Hello Everyone, i am a first time poster and an armature condo gardener. I am in a US zone 5 or Canadian zone 6 and my plant is always indoors. I was given a small Meyer Lemon tree as a gift from Home Depot about 2 years ago. When I received it there were about 7 small green lemons already growing. It was in a very tiny 5 inch square pot that I re-potted into a 24 inch pot. After about several weeks the leaves started to develop lighter green spots like the picture below.

Image

At first i thought i was under watering it and the leaves continued to fall off for another 2 months. Then I tried the opposite of under watering it. I tried adding fertilizer for citrus plants and still no effect. Eventually almost all the leaves fell off along with 6 of the 7 lemons. The last thing i tried was to spray it for spider mites as this seemed a possibility from what a read online. Eventually the one lemon ripened and three prances still had more than three leaves on it.
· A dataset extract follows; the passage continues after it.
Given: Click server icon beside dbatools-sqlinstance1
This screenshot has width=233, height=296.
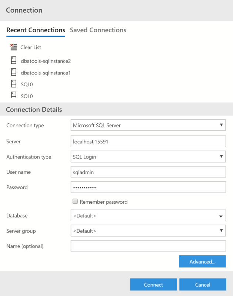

I was about to write the tree off as good for dead as it looked pretty bad, but i thought i would give it a couple more months. about a 4 months ago I had a huge growth spurt and leaves returned to branches that we bare and I even got about 20 blooming flours which about half look to start developing small little lemons. The problem is that now the light green spots are back! if i cant solve this problem then i expect the tree will really die this time. Anything that you guys can help me with would be great!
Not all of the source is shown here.